**RECORDS TO USE:**
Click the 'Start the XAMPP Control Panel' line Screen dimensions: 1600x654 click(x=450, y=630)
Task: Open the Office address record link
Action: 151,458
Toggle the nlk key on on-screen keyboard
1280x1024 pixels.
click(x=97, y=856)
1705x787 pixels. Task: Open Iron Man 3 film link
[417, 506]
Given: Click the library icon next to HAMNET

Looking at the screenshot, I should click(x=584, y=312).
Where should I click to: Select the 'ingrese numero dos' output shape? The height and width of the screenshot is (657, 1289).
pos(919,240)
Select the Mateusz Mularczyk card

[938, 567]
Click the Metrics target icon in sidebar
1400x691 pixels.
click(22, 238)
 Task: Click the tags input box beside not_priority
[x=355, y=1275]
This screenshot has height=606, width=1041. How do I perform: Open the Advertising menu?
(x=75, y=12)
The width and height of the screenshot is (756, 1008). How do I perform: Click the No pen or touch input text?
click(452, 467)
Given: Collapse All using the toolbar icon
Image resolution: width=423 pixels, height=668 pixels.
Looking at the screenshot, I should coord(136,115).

**WHAT THIS TASK INVOLVES:**
Output the data above as a JSON list of strings, with one string for each line and blank lines left out.

**THE RESPONSE:**
[
  "Click the 'Start the XAMPP Control Panel' line Screen dimensions: 1600x654 click(x=450, y=630)",
  "Task: Open the Office address record link",
  "Action: 151,458",
  "Toggle the nlk key on on-screen keyboard",
  "1280x1024 pixels.",
  "click(x=97, y=856)",
  "1705x787 pixels. Task: Open Iron Man 3 film link",
  "[417, 506]",
  "Given: Click the library icon next to HAMNET",
  "Looking at the screenshot, I should click(x=584, y=312).",
  "Where should I click to: Select the 'ingrese numero dos' output shape? The height and width of the screenshot is (657, 1289).",
  "pos(919,240)",
  "Select the Mateusz Mularczyk card",
  "[938, 567]",
  "Click the Metrics target icon in sidebar",
  "1400x691 pixels.",
  "click(22, 238)",
  " Task: Click the tags input box beside not_priority",
  "[x=355, y=1275]",
  "This screenshot has height=606, width=1041. How do I perform: Open the Advertising menu?",
  "(x=75, y=12)",
  "The width and height of the screenshot is (756, 1008). How do I perform: Click the No pen or touch input text?",
  "click(452, 467)",
  "Given: Collapse All using the toolbar icon",
  "Image resolution: width=423 pixels, height=668 pixels.",
  "Looking at the screenshot, I should coord(136,115)."
]